Import Data

# excel file
data <- readxl::read_xlsx("../00_data/MyData.xlsx")

Introduction

Questions

Variation

Visualizing distributions

ggplot(data = data) +
  geom_bar(mapping = aes(x = year))

ggplot(data = data) +
  geom_histogram(mapping = aes(x = year), binwidth = 0.5)

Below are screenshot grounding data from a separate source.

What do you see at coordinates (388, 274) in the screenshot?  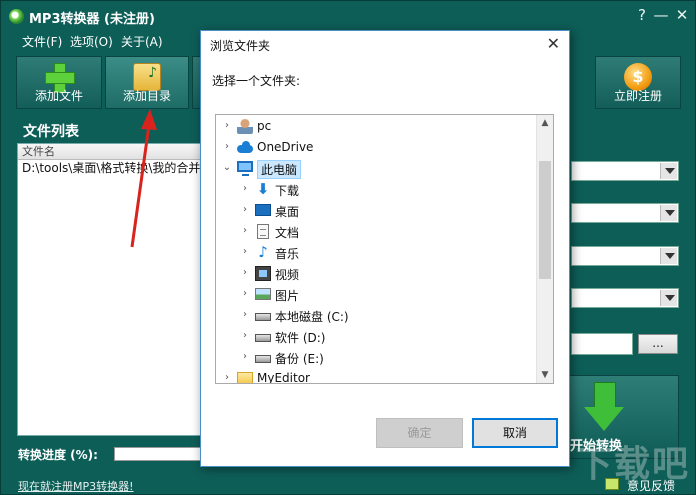 I see `tree-item: › 视频` at bounding box center [388, 274].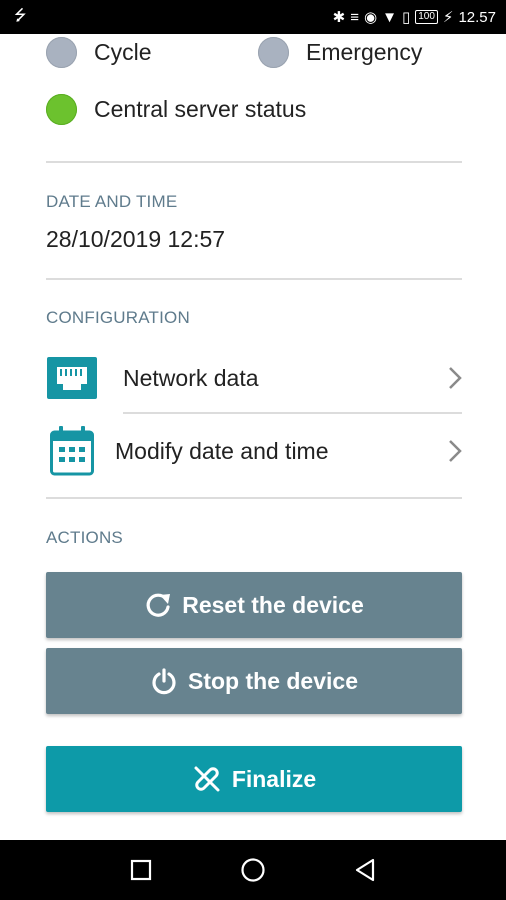  Describe the element at coordinates (354, 17) in the screenshot. I see `vibrate-icon: ≡` at that location.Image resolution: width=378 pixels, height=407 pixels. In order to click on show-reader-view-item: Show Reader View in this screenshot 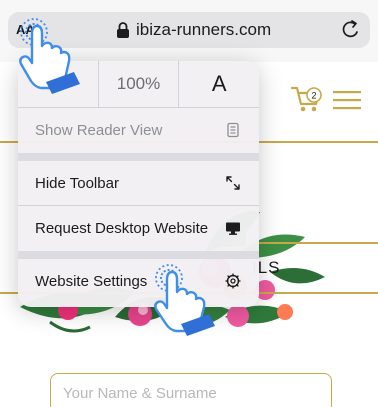, I will do `click(138, 130)`.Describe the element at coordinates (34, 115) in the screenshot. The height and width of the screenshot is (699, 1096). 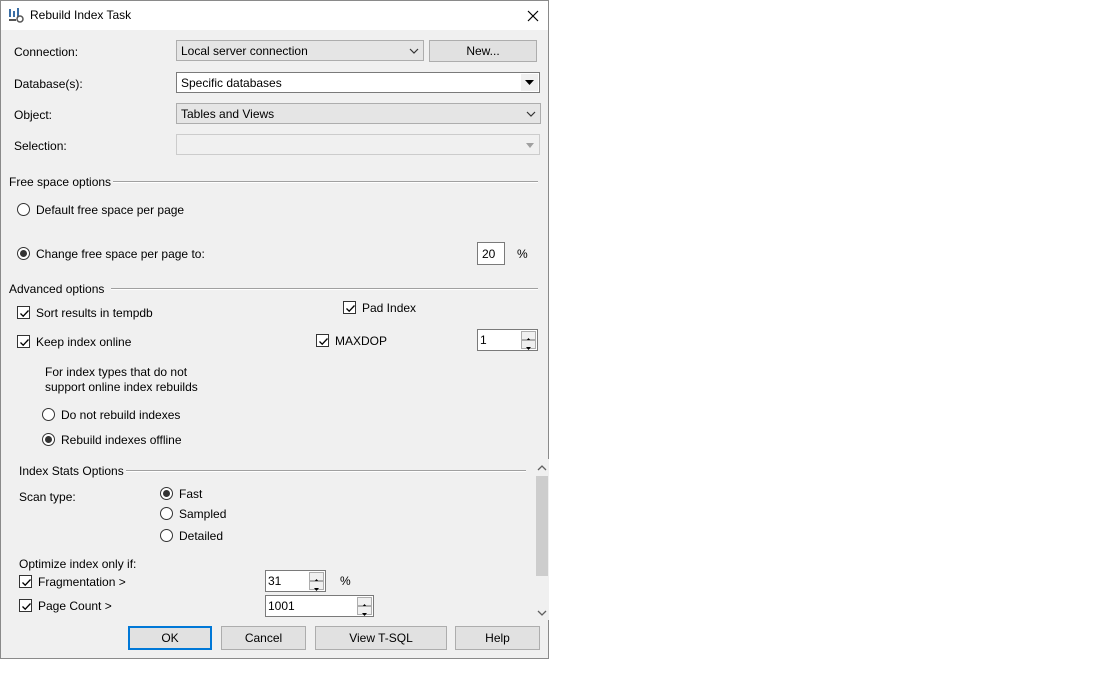
I see `object-label: Object:` at that location.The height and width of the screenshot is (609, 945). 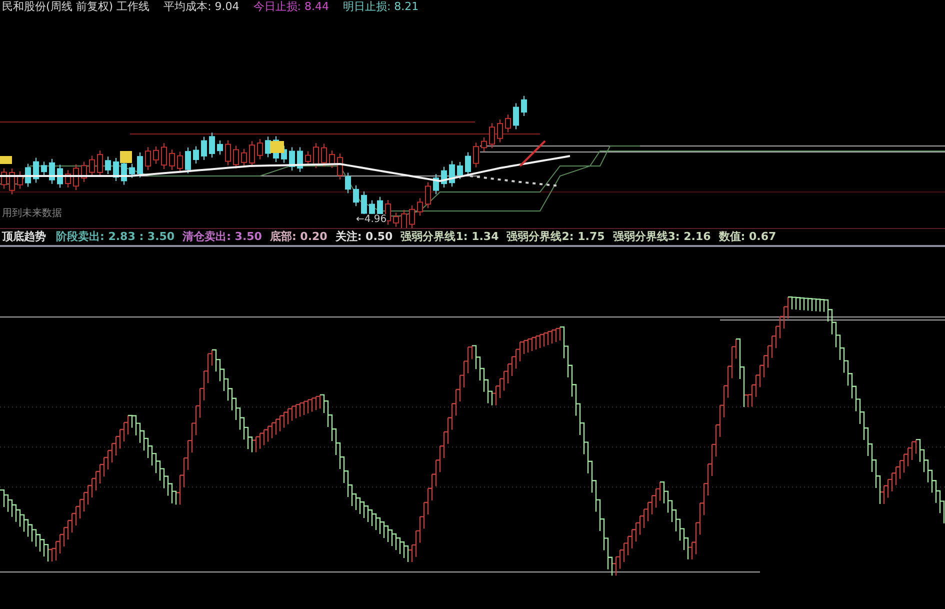 What do you see at coordinates (299, 237) in the screenshot?
I see `indicator-value: 底部: 0.20` at bounding box center [299, 237].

ggplot(data = data, mapping = aes(x = year, colour = district  )) +
  geom_freqpoly(binwidth = 0.1)
## Warning: The following aesthetics were dropped during statistical transformation:
## colour.
## ℹ This can happen when ggplot fails to infer the correct grouping structure in
##   the data.
## ℹ Did you forget to specify a `group` aesthetic or to convert a numerical
##   variable into a factor?

Typical values

ggplot(data = data, mapping = aes(x = candidatevotes )) +
  geom_histogram(binwidth = 10000)

Unusual values

ggplot(data) + 
  geom_histogram(mapping = aes(x = candidatevotes), binwidth = 10000) +
    coord_cartesian(ylim = c(0,100))

Missing Values

“Removing the outliers does not do anything to better so as such, no code will be put in this section”

Covariation

A categorical and continuous variable

ggplot(data = data, mapping = aes(x = candidatevotes)) + 
  geom_freqpoly(mapping = aes(colour = state), binwidth = 10000000000000)

Two categorical variables

ggplot(data = data) +
  geom_count(mapping = aes(x = candidate, y = state))

Two continous variables

ggplot(data = data) +
  geom_point(mapping = aes(x = year, y =  candidatevotes))

Patterns and models

“Data set would be the exact same as Two Continous Variables So I decided against including it.”